**Source document**

........

1987 was probably my favorite year of music in the 1980s, and one of the reasons for that was the third straight winner by the Hoodoo Gurus, Blow Your Cool!, which at the time I felt was their most consistent album, even if it admittedly didn’t quite hit the highs of their previous two records.
That said, I’m also now horrified by the terrible terrible 1980’s production, which makes Mark Kingsmill’s snare drum sound like it was miked at the bottom of a metal trash can that was then set on fire.
You can hear those drums at the outset of the the opening track, “Out That Door,” which starts off with a big Phil Spector beat, and then builds and builds throughout the first verse into a huge, stirring chorus.
And I’m out that door
(Out that door)
I’m out that door
(If you call)

........

**Stored data**
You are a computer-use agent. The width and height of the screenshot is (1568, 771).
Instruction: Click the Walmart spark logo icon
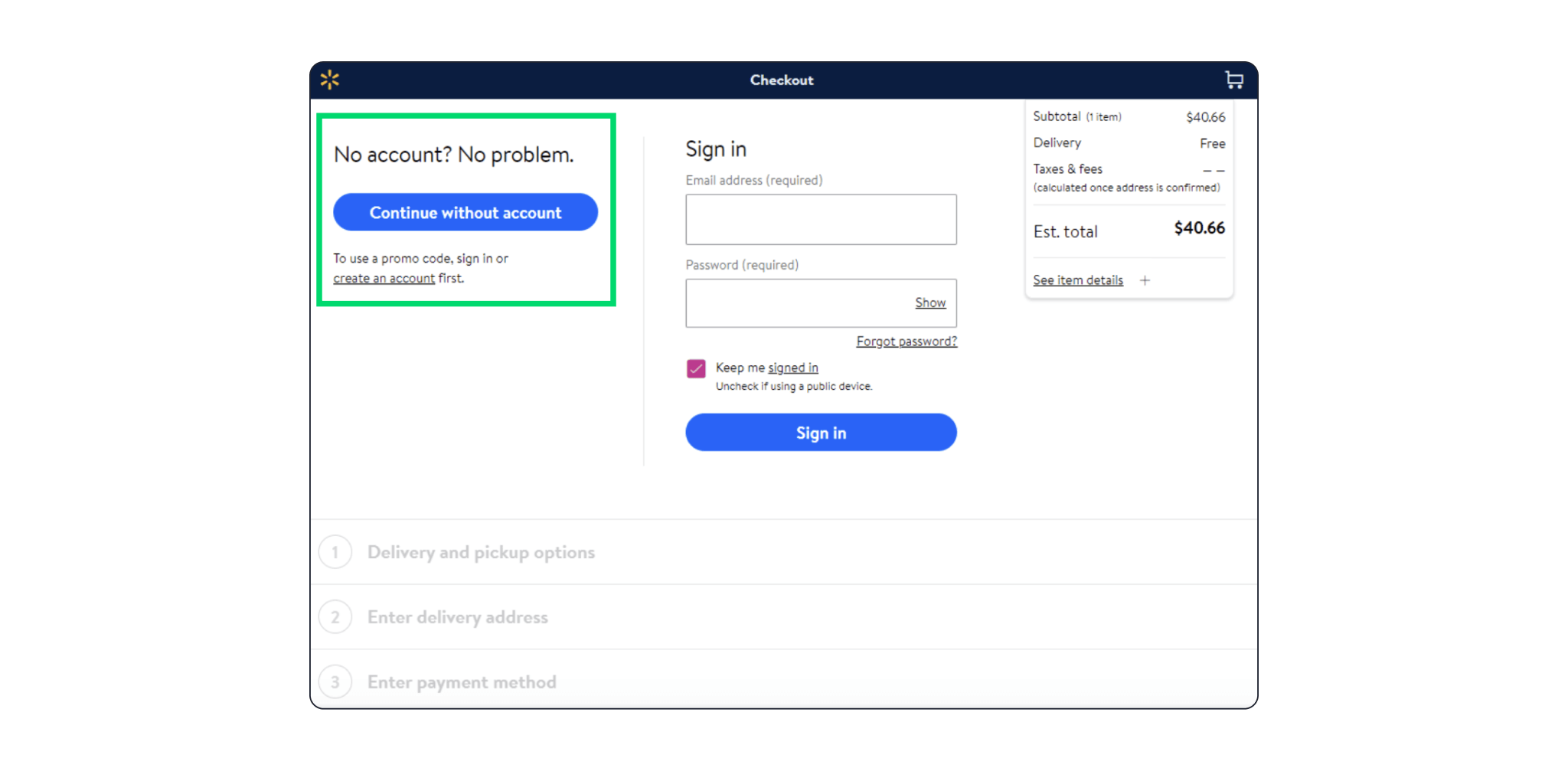coord(330,80)
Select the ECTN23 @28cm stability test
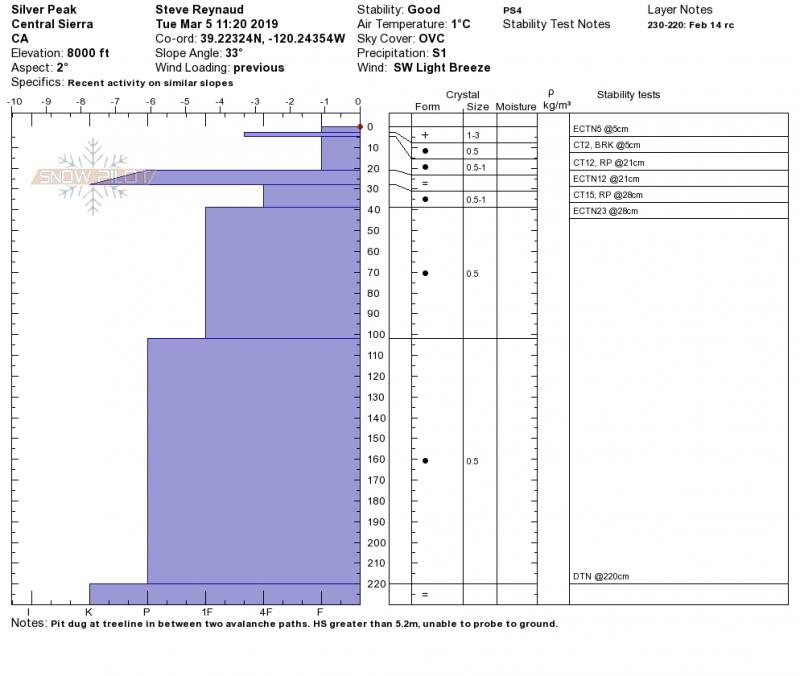Image resolution: width=800 pixels, height=676 pixels. (x=605, y=211)
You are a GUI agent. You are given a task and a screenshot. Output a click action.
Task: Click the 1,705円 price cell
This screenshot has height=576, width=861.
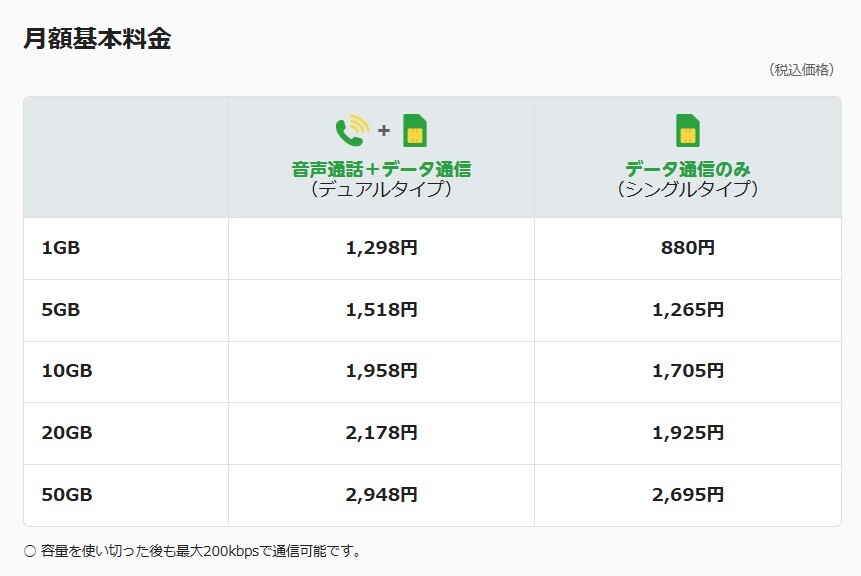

........

**Goals**
a: In the Hoodoo Gurus review, what is the name of the opening track on Blow Your Cool!?
b: Carry the Hoodoo Gurus review on from its last line.
The rows are separate material from the Hoodoo Gurus review.

**Solved problems**
a: "Out That Door."

b:
But I’m not sure
When we decided not to care for each other anymore.
This, of course, was the result of Elektra pairing them up with a big-name producer, so the whole record was bathed in swaths of reverb, making it much more massive sounding then the previous records.
But I didn’t mind: the massiveness seemed to suit a song like “Out That Door,” and the standard Gurus templates of Dave Faulkner’s sense of melody and Brad Shephard’s guitar hooks were still all right there. Yeah, in retrospect, it might seem like a bit too much, but I still love it.
“Out That Door”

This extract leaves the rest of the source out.